Morgan Stanley's Midyear Advice to Clients: Lean Toward Stocks, Cash

Keep your eyes on the second half, when the market will demand improved economic growth and earnings to keep rising.

Adam Parker is the chief U.S. equity strategist for Morgan Stanley.

You started out 2013 with a cautious market view, but then became more bullish. Why?

To get the market right, you have to get earnings growth right — but you have to get the price-earnings ratio right as well. We raised our view of the market mul­tiple a couple of months back. We think that earnings growth will slowly improve and that the Federal Reserve's accommodative monetary policy will continue, with the effect of keeping bond yields low and stocks more attractive. That will elevate the P/E. Our forecast went from a market P/E of 13 times estimated earnings to 14.5 times. We think stocks in Standard & Poor's 500-stock index will earn $110 a share in 2013, so our target went from 1430 to 1600.

The market has exceeded your target. What now?

Our call has been that the market will do fine — we call it a hall pass — as long as growth is better later in the year and the Fed continues to be accommodative. But the rubber hits the road in the second half. Either we do get improvement in economic growth and earnings, or the improvement turns out to be more muted than people think, which could cause a market sell-off.
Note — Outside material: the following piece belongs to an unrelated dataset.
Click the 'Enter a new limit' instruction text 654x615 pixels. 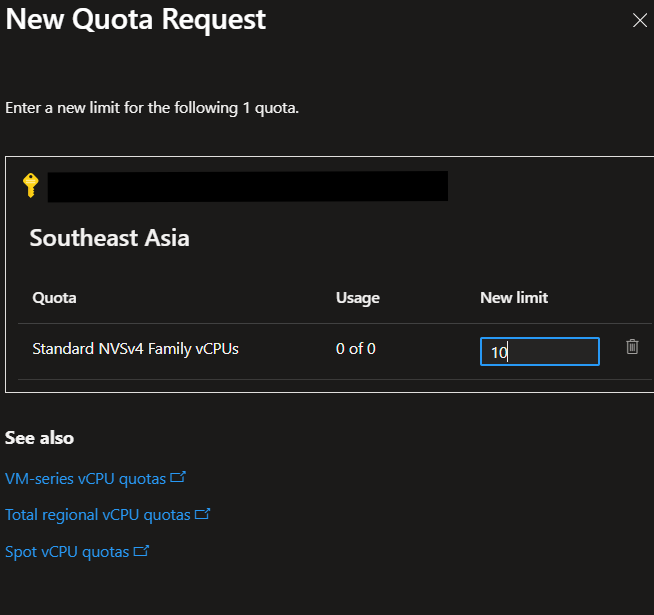(152, 107)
The risk is on the downside.

What's your take on the economy?

The call from our economics team is for a better economy in the second half as the government resolves its fiscal issues. The risk is that companies don't hire people or spend to build factories. Managers need to believe in sustained demand for their products, but CEO confidence is not very high.
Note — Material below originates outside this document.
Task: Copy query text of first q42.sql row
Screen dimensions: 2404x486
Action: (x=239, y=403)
Should investors pocket their gains and go home?

If the S&P rises well above 1600 and we're not confident that earnings will improve, we'll tell people to sell. We're not making that call now; we're still constructive.
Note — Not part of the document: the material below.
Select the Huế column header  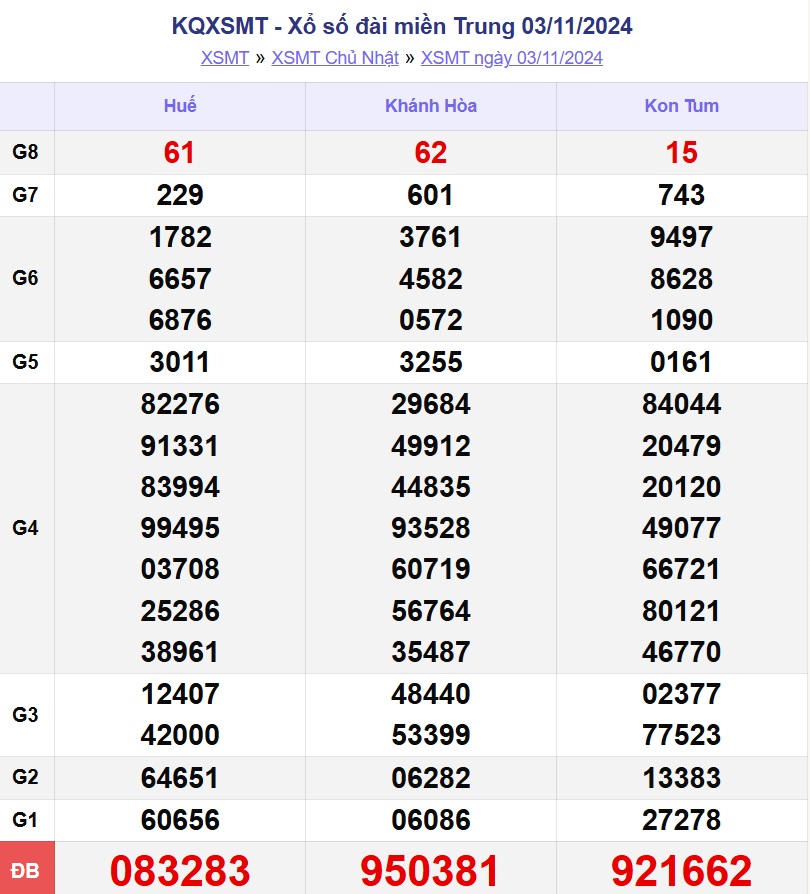coord(180,106)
Is it too late for investors to get in?

Our advice to clients is to be overweighted in stocks and cash. In our three- to five-year view, we're more sanguine about stocks and more worried about bonds. The six-month view is a tougher call. You could have a hiccup in stocks. It's all about your holding period.

Where do you see opportunity?

Within the U.S. stock market, we see three interesting themes. We like U.S. companies that have exposure to growth in China. Right now, sentiment about China is low. But the growth rate there is much higher than in the economies in developed countries, even if it's weak versus expectations. Industrials and tech get a decent percentage of earnings from China. Two such companies are United Technologies (symbol UTX) and Agilent Technologies (A).

What's the second theme?

Dividends and dividend growth. We think bond yields will stay low and there will continue to be a huge demand for income from stocks. The average yield on stocks in the S&P is above the yield on ten-year Treasuries. More management teams are paying themselves with stock, which allows them to benefit from dividends, instead of with stock options, which emphasize capital appreciation. Corporate payout ratios (the percentage of earnings paid out in dividends) are low. The long-term average is about half. Now it's just over one-third, so companies have room to increase dividends. A good example of this theme is Philip Morris International (PM).

And the third theme?

We like large, high-quality companies. Large-company stocks are cheaper than stocks of small-to-medium-size companies and have better balance sheets. Earnings estimates for small-company stocks are optimistic. If the economy doesn't improve as much as people think it will, small caps will miss earnings estimates more often than large caps will. We also think that stock pickers don't need to gamble on risky stocks. Stick with higher-quality names, such as Capital One Financial (COF), Cardinal Health (CAH) and Costco Wholesale (COST), and you'll do fine.

What industries do you favor?

We're most bullish on health care. Spending on research and development has been poor for a long time, but it's improving now — we're starting to cure some diseases. That will reward biotech and pharmaceutical stocks, such as Pfizer (PFE). We also like industrials, such as Honeywell International (HON), which are benefiting as the economy moves into daylight. Lastly, we like technology. Security-software firms, such as Symantec (SYMC), are the least economically sensitive because security is something that chief technology officers are most committed to paying for.